SISTEMA DE EQUAÇÕES do 1º grau | Método da SUBSTITUIÇÃO | Matemática Básica \Prof. Gis/
Summary
TLDRIn this lesson, Gis introduces the concept of solving first-degree equation systems, focusing on the substitution method. Through a practical example involving a snack bar's promotional offers, Gis teaches how to represent a real-life situation with equations and solve for unknowns. The lesson covers the process of setting up equations with two unknowns, isolating variables, and substituting to find solutions. Gis also provides a second example about animals in a backyard, reinforcing the use of substitution. Viewers are encouraged to follow along and practice the method in future lessons. The video concludes with a reminder to subscribe and engage with the channel.
Takeaways
- 😀 The substitution method is one of the four main techniques for solving systems of first-degree equations.
- 😀 In the substitution method, you isolate one variable in an equation and substitute it into another equation to solve for the variables.

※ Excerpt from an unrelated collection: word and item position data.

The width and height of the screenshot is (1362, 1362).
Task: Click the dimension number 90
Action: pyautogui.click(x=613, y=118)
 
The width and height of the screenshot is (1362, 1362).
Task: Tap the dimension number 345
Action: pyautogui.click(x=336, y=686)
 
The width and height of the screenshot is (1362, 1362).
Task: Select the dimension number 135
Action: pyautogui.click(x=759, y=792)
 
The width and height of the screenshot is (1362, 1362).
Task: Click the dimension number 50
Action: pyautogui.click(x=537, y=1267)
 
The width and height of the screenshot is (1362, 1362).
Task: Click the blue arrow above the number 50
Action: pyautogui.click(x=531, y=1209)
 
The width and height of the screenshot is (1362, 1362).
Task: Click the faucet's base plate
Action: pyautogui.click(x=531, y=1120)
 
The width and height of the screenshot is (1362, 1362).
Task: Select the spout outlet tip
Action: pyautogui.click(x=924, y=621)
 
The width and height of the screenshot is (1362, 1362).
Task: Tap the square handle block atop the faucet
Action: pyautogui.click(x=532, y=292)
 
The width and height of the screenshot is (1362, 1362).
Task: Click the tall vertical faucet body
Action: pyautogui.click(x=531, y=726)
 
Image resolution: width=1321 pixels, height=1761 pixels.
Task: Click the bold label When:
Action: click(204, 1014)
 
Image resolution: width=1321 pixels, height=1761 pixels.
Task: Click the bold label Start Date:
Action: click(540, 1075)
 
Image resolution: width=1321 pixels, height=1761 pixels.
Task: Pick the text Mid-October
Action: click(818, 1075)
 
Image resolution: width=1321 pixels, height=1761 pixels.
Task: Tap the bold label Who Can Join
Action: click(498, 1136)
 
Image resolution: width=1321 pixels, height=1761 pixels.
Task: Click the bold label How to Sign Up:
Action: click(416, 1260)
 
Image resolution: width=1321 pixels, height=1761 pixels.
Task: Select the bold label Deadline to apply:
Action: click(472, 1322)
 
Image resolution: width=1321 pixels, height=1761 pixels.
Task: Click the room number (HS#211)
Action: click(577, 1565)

- 😀 The script explains a real-life example of using a system of equations to solve a snack bar promotion problem with cheese bread and coffee prices.
- 😀 The substitution method involves isolating one unknown (e.g., X for cheese bread) and then substituting it into the other equation to solve for the second unknown (e.g., Y for coffee).
- 😀 The problem of finding the price of cheese bread and coffee was solved step by step, with final answers: cheese bread costs 2 reais and coffee costs 1 real.
- 😀 The second example in the script used a real-life scenario involving dogs and chickens in a backyard, with the goal of finding how many of each animal there are based on the total number of heads and feet.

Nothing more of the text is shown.